Ritiene che il mondo del professionismo e dell’agonismo sia incompatibile con la buona equitazione?
“Io preferisco parlare di equitazione giusta, quella fatta di cose efficaci perché naturali. E’ quando si va contro la natura del cavallo che servono il chiudibocca, le redini di ritorno e tutti gli altri marchingegni. Vedo troppi cavalli di incredibile qualità distrutti o pericolosi già nei primi anni di lavoro. Bisogna fare qualcosa. Il mondo delle competizioni deve cambiare le sue regole”.
Lei in passato ha partecipato ad alcune competizioni: restandone fuori non si rischia di ritardare il cambiamento e di rinchiudersi in un recinto?
“Oggi per emergere, soprattutto nelle gare di dressage, devi fare l’opposto di quello che è giusto per il cavallo. Ripeto: bisogna cambiare il sistema e il sistema giusto è quello giusto per il cavallo”.
Quali regole vorrebbe introdurre? Cosa proporrebbe alle varie Federazioni?
“Bisognerebbe abolire il chiudibocca: se il cavallo apre la bocca e protesta vuol dire che la mano non è buona. Vietiamo l’uso delle redini di ritorno, alcuni Paesi già lo fanno nei campi prova. E poi l’incappucciamento: 40 anni fa era inaccettabile vedere il naso del cavallo dietro la verticale, oggi è normale. Tempo fa avanzai alcune proposte alla Federazione tedesca, ma non ci fu un seguito”.

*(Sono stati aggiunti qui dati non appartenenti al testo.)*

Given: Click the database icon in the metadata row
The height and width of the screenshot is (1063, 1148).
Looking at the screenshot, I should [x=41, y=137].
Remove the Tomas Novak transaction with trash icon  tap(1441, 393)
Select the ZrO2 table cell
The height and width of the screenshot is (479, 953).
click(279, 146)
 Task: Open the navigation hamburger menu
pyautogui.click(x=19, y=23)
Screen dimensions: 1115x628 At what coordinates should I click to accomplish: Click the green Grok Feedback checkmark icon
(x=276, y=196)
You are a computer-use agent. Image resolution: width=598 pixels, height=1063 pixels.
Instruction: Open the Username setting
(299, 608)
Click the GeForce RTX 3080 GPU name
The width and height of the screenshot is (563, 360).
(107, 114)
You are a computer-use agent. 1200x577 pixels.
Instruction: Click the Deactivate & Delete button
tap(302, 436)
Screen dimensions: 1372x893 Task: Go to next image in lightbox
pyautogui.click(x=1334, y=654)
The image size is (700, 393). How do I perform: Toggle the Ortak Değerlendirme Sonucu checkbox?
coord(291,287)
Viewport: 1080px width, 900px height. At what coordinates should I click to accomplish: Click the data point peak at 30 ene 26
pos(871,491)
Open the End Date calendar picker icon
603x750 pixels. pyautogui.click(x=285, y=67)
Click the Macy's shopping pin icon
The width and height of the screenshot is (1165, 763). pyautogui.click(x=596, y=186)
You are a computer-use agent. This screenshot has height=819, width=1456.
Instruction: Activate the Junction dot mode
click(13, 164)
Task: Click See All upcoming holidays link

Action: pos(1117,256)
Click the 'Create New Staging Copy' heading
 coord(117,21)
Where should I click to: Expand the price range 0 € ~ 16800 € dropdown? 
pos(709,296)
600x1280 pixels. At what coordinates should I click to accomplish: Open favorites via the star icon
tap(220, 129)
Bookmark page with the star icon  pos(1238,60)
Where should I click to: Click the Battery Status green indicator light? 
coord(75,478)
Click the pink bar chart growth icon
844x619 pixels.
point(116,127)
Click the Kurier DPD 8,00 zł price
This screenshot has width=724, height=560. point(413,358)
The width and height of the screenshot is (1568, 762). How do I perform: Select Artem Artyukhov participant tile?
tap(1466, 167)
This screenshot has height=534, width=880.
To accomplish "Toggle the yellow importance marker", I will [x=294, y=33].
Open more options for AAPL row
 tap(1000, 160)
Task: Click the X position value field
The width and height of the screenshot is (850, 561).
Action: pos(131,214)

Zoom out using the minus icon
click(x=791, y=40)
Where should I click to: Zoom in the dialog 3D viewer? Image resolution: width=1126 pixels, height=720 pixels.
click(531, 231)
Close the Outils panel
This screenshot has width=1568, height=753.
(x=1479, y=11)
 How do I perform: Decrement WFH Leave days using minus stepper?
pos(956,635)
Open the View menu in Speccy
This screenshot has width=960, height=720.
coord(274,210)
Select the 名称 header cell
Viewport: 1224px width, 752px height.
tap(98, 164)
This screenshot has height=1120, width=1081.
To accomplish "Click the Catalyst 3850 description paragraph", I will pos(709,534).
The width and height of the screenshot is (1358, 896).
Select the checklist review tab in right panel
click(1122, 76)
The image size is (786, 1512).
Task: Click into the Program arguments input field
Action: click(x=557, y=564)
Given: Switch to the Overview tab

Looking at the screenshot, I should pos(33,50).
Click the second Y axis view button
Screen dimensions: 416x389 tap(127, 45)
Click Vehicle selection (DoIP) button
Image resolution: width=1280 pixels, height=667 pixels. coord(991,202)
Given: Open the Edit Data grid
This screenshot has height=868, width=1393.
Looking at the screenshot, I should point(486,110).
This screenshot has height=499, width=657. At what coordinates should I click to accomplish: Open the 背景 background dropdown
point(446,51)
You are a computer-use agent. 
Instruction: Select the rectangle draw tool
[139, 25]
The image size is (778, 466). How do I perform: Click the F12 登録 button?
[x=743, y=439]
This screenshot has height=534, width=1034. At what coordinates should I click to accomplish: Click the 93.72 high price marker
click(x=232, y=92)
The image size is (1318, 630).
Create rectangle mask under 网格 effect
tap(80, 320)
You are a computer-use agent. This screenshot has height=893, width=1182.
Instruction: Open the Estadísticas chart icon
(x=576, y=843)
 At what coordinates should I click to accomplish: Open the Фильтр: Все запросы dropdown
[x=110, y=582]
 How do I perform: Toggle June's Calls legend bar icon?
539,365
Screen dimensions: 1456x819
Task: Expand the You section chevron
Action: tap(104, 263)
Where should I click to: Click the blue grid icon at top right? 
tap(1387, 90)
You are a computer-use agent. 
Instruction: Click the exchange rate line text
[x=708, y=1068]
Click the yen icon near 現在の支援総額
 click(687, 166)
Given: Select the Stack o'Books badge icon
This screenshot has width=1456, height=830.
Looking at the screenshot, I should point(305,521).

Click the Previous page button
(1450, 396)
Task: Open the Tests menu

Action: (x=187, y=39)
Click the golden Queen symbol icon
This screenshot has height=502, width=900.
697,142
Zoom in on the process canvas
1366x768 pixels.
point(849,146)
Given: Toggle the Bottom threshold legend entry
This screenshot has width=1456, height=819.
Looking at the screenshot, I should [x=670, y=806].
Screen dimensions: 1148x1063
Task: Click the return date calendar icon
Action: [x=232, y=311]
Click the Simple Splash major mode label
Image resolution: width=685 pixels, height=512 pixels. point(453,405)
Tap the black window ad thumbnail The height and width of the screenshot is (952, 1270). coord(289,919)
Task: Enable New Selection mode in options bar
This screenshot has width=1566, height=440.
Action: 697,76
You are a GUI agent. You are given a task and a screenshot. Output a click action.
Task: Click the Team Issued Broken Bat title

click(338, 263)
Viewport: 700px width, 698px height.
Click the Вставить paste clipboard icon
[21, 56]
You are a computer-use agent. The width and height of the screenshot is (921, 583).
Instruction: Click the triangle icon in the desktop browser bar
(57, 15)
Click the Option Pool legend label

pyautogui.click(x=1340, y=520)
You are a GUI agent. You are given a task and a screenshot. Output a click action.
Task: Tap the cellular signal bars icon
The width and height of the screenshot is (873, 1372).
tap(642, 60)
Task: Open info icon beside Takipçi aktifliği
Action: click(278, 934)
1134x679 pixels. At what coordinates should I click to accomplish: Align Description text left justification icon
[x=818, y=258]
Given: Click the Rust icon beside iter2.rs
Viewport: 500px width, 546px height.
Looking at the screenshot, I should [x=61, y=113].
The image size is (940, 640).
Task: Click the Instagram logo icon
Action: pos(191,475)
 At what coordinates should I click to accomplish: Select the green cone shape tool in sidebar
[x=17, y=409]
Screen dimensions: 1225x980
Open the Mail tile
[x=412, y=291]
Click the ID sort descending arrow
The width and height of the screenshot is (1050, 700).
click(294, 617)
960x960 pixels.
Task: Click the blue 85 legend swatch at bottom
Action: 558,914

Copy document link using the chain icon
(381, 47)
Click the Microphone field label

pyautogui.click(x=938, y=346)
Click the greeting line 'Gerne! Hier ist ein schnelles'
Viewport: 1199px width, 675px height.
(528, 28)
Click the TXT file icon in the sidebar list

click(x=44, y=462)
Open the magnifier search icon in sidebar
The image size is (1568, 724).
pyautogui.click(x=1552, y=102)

Aspettando che cambino le regole, cosa si può fare?
“Dare una formazione di qualità agli istruttori, che sono poco preparati e mal pagati. Va bene studiare la teoria, ma poi bisogna verificare la messa in pratica. Un istruttore competente addestra e monta i cavalli dei suoi allievi, non si limita a gridare in mezzo al campo. E bisogna mettere fine all’ossessione delle gare, anche se è questo che alimenta il business. L’equitazione deve tornare ad essere una disciplina, deve educare i cavalieri e valorizzare i cavalli. E’ possibile arrivare ad alti livelli con un cavallo ordinario. Certo è più difficile, ma dà anche più soddisfazione che partecipare ad un Gran Premio con un cavallo da 200mila euro”.
Lei ha fondato la Scuola della Leggerezza: questo concetto come si applica all’equitazione?
“Facendo noi il meno possibile e lasciando che sia il cavallo a fare. La ragione per cui dovremmo montare a cavallo non è vincere o far impressione sugli altri, magari a spese dell’animale, ma diventare una persona più umana e intelligente”.